* Start DATA PROVIDED *

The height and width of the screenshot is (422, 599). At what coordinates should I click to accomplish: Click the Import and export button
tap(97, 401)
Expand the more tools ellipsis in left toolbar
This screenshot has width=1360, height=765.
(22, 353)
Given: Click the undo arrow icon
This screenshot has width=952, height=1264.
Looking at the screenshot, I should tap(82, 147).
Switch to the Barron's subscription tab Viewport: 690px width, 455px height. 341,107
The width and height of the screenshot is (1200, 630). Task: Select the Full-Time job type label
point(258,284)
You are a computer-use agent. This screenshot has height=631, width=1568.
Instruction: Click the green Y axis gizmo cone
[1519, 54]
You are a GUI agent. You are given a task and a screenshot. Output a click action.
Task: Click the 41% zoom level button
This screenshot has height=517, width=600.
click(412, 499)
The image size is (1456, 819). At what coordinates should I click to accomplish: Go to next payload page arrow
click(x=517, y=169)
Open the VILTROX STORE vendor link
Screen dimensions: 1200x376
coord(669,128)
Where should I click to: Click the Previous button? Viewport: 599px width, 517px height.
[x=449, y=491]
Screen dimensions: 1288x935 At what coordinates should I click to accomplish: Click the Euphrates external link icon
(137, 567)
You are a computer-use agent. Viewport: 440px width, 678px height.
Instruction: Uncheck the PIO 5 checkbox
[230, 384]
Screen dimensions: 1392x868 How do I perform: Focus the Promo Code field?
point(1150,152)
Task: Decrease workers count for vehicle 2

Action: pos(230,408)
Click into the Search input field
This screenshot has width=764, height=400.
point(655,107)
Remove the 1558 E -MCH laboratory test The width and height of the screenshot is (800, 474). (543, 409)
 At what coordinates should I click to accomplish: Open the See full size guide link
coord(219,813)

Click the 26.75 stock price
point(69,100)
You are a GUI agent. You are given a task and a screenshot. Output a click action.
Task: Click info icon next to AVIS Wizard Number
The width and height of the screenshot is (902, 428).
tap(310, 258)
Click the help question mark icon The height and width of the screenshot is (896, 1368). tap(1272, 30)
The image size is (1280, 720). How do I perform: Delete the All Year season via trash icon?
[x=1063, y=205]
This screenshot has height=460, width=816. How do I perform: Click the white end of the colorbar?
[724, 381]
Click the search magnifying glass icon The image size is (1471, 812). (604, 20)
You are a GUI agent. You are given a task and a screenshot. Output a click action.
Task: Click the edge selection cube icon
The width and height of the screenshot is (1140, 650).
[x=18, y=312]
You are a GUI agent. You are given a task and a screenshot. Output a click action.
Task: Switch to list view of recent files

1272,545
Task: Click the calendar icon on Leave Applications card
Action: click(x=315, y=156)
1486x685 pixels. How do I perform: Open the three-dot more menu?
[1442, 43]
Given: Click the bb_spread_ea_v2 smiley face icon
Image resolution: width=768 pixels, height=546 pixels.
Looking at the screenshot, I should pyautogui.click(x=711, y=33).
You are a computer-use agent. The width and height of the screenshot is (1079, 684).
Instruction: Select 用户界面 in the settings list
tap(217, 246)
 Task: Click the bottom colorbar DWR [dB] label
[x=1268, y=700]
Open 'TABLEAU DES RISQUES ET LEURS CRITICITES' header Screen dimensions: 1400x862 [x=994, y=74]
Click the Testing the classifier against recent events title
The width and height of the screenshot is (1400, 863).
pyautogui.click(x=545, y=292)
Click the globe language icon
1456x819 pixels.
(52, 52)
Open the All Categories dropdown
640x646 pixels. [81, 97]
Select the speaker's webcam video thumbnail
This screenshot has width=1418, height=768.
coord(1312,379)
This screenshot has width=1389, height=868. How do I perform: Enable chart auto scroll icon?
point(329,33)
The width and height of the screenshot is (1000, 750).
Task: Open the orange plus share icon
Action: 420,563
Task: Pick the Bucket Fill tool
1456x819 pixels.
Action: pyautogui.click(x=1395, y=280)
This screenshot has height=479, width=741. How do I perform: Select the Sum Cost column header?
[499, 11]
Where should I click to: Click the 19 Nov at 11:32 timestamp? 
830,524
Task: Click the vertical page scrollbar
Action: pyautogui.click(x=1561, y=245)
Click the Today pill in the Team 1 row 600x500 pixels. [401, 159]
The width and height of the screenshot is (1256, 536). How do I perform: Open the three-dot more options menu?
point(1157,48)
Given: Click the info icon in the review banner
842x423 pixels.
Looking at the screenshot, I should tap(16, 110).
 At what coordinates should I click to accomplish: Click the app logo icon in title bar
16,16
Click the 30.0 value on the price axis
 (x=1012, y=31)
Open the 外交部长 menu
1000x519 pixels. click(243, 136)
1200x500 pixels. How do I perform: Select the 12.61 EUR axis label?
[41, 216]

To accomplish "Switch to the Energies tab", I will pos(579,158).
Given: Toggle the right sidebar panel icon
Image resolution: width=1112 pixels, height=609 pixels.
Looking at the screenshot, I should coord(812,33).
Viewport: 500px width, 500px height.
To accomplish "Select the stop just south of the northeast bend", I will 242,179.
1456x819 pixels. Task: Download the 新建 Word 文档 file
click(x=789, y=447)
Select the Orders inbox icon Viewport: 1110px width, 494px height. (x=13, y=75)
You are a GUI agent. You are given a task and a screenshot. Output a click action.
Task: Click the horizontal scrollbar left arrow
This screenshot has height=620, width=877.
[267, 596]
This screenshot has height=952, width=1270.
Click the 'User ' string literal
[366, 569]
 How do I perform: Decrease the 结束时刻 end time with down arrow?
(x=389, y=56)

* End DATA PROVIDED *

→ EXERCISE TASK
Copy out the stretch of the material from the line containing "How do I perform: Decrease" through the end of the material, keeping the requests unchanged. In the answers, multiply each coordinate by 2.6 and round it to a whole number, rounding halves up.

→ EXPECTED OUTPUT
 How do I perform: Decrease the 结束时刻 end time with down arrow?
(x=1011, y=146)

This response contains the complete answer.